Records
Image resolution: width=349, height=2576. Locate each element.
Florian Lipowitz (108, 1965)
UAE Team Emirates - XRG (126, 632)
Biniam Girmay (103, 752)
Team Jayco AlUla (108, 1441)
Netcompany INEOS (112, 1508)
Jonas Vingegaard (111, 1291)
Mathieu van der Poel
---
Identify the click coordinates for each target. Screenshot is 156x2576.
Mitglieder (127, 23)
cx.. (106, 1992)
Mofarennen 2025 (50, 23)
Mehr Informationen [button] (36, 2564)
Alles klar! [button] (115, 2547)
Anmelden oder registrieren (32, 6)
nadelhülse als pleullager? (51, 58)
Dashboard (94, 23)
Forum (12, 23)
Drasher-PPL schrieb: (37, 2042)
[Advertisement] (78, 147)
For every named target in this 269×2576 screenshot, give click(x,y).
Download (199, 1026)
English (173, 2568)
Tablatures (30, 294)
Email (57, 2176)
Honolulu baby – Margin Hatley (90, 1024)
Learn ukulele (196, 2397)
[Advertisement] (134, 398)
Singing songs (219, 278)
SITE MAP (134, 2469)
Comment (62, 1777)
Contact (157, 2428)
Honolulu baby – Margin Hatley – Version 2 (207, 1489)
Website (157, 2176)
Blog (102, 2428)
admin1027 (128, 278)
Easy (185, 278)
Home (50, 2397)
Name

Work request
Reproduce exactly the entries above, limited to the lines from the one with "Image resolution: width=349, height=2576." through the one with "Mathieu van der Poel", both included.

The answer
Image resolution: width=349, height=2576. Locate each element.
Florian Lipowitz (108, 1965)
UAE Team Emirates - XRG (126, 632)
Biniam Girmay (103, 752)
Team Jayco AlUla (108, 1441)
Netcompany INEOS (112, 1508)
Jonas Vingegaard (111, 1291)
Mathieu van der Poel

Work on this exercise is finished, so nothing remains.